- Descended from: Abu Tayeb Daoud bin Abdul Rahman
- Parent tribe: Banu Hashim, Sulaymanids
- Religion: Islam

= Abu Omreen =

ِAbu Omreen is a family of Banu Hashim from the Quraish tribe. They are a branch of the Sulaymanids of the Banu Hashim, who ruled Mecca in the fifth century AH. Today, they reside in Mecca, Medina, Tihamah Al Hijaz, Syria, Jordan, and Egypt.

== Descent ==
It is attributed to the percentage of all Abu Omreen to Fakhr bin Mahdi bin Mohammed bin Hassan bin Ezz al-Din bin Ibrahim bin Mohammed bin Yahya bin Fakhir bin Mohammed bin Qasim bin Mahdi bin Qasim bin Barka bin Qasim bin Mohammed bin Hamza bin Qasim bin (Abu Omreen) Abdullah bin Abu Tayeb Daoud bin Abdul Rahman ibn Abi al-Fatik Abdullah Bin Dawood bin Sulaiman bin Abdullah Al-Reza bin Musa Al-Jun ibn Abdullah Al-Mahdah bin Al-Hassan Al-Muthanna bin Al-Hasan Al-Sabt Ibn Al-Mu'minin Al-Mu'minin Ali Bin Abi Talib.

== Ruling on Mecca and Hijaz ==
They ruled Mecca at the beginning of the fifth century AH, and took the Emirate of Mecca grandfather Sharif Abu Tayeb Daoud bin Abdul Rahman bin Abi Fatik Abdullah ibn Dawood bin Suleiman and the year 403 AH / 1012 AD and then Hamza bin Whhas bin Abu Tayeb Daoud bin Abdul Rahman bin Abi Fatik Abdul Allah, the year 451 AH. Where their grandfather ruled ِabu omreen Abdullah bin Abu Tayeb Daoud bin Abdul Rahman bin Abi Fatik, the year 1050 AD.

== Most prominent figures ==
=== Hamza bin Wahhas ===
Sharif Hamza bin Wahhas ruler and Sharif Makkah Emirate in 451 AH and continued the rule to 454 AH and specifically on the sixth of the month of Dhu al-Hijjah where he was isolated by the owner of Yemen Ali bin Mohammed al-Sulayhi and thus Sharif Hamza bin Wahas the last rulers of the supervision of the Sulaymanids on Mecca Al-Mukarramah and Hijaz and the beginning of the rule of supervisors Hawashim princes (third class) in 455 AH by Sharif Mohammed bin Jaafar Abi Hashim.

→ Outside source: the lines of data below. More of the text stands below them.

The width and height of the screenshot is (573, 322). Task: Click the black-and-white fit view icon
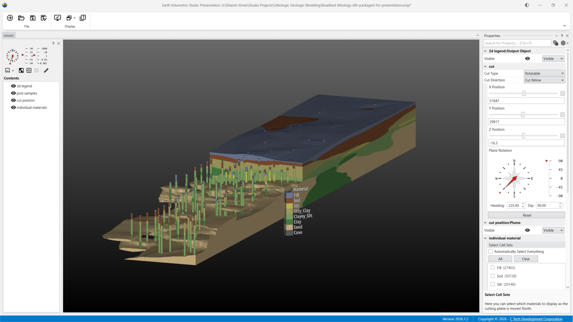21,70
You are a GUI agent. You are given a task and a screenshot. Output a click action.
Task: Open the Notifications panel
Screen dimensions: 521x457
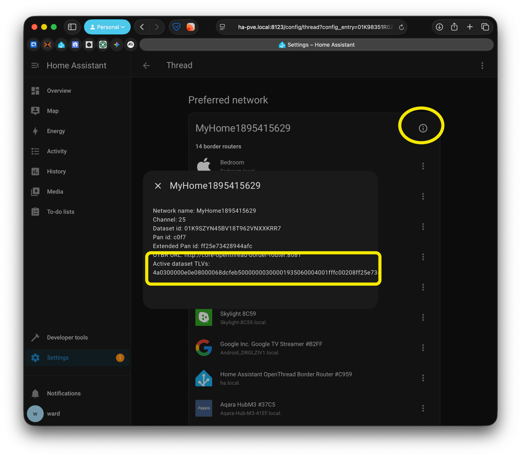[63, 393]
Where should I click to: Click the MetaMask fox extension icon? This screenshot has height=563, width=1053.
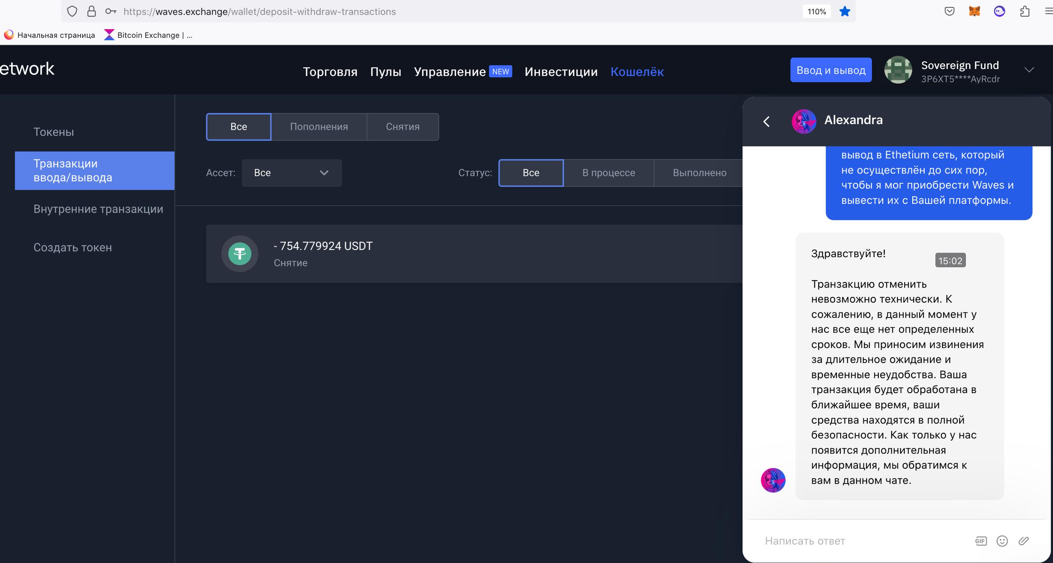(974, 12)
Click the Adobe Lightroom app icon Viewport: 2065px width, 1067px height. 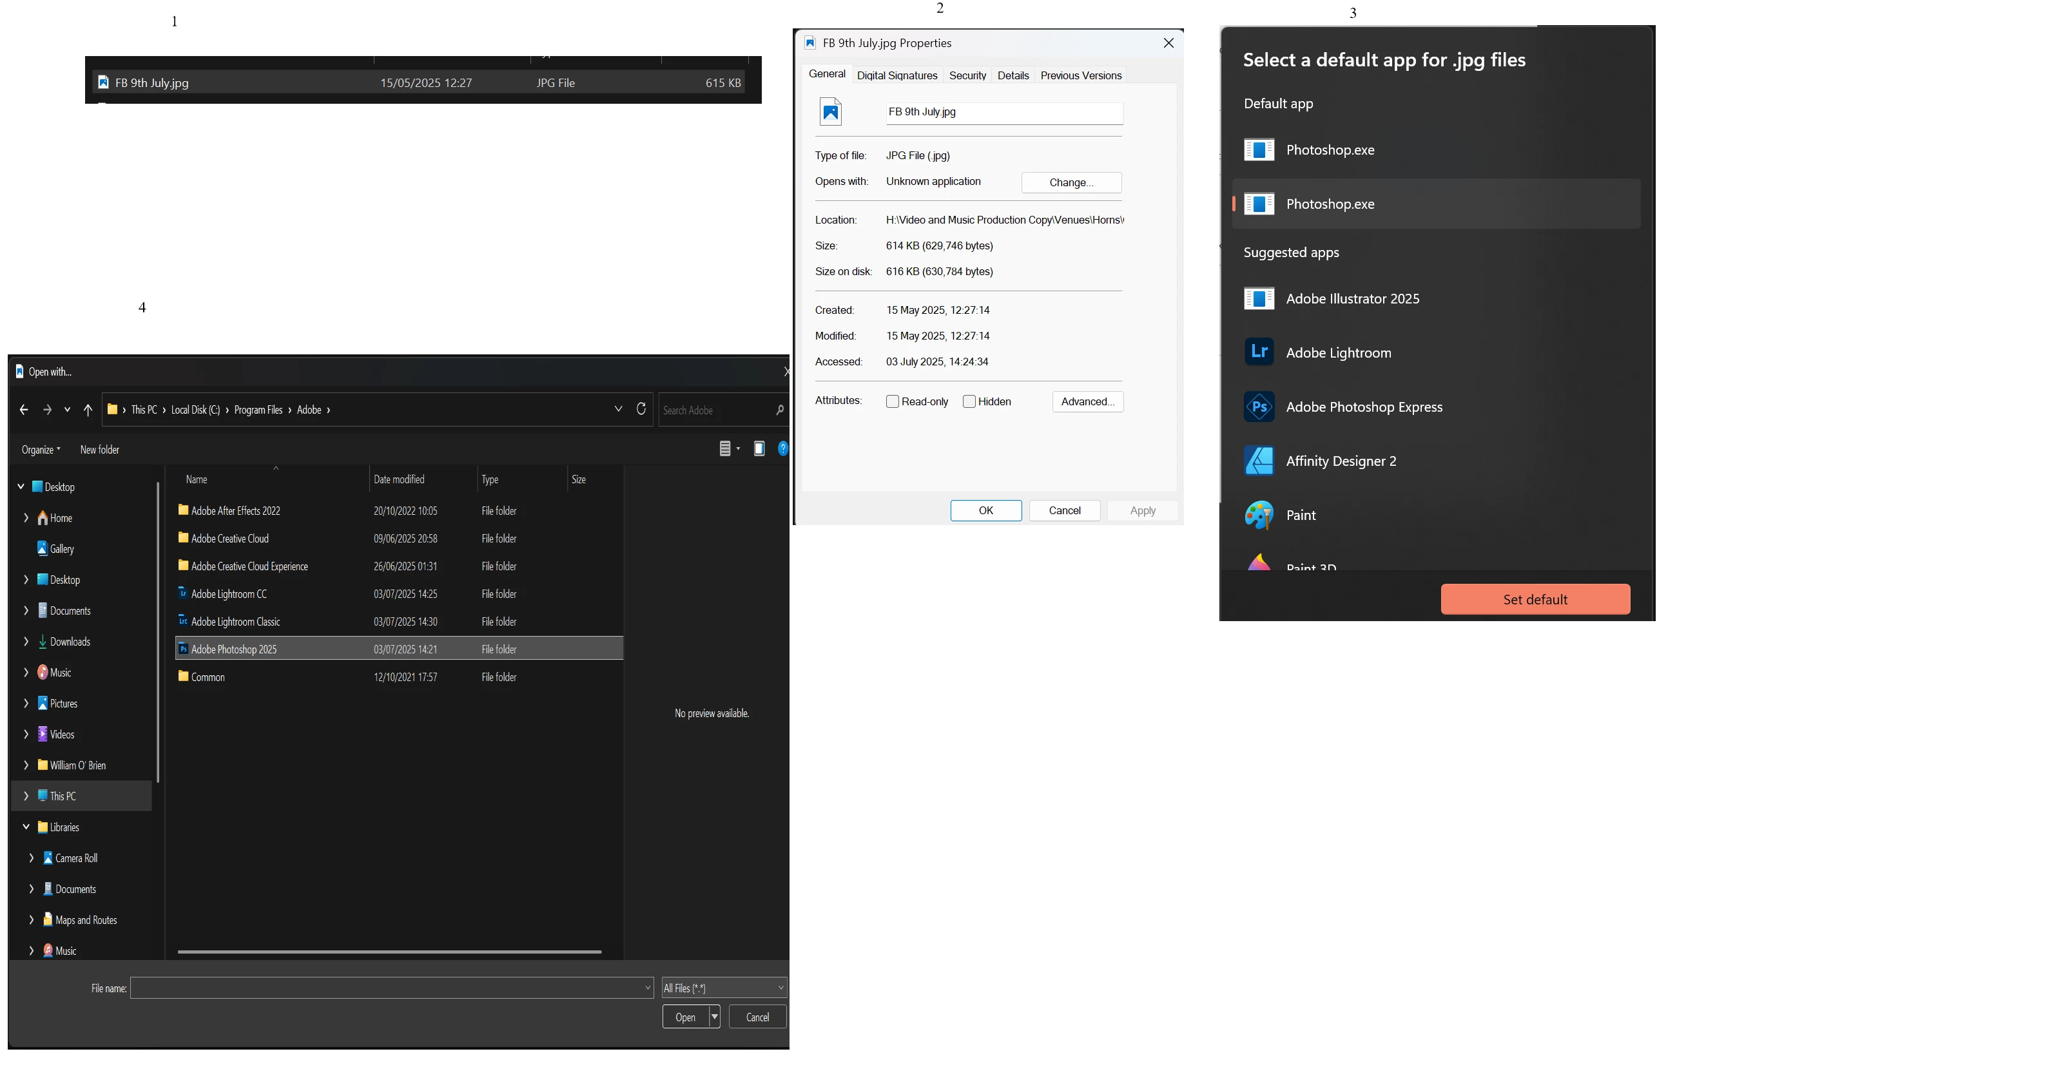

=== Sharif Fakhir bin Mohammed bin Qasim Abu Omreen ===
Sharif Fakhir bin Mohammed bin Qasim Abu Omreen He was appointed among the leaders who fought the Portuguese colonization in (948 AH - 1541 AD) under the leadership of Sharif Abu Numayy II when they took over the Citadel of Jeddah, where he responded to Abu Numayy II call in Mecca for Jihad against colonialism.
He was appointed Emir of Tihama al-Hijaz (974 AH – 1566 AD) under the reign of Sharif Muhammad Abu Numayy II and did not last long for his death.

=== Sharif Mohammed bin Othman bin Fakher Abu Omreen ===
Sharif Mohammed bin Othman bin Fakher Abu Omreen is Hashemi of the Abu omreen Family, which is attributed to the Hashemi of the Sulaymanids was one of the senior supervisors in the Emirate of Hussein bin Ali, Sharif of Mecca, and their influence had survived the Al-Khurma dispute, which was led by Prince Abdullah I on May 25, 1919, AD.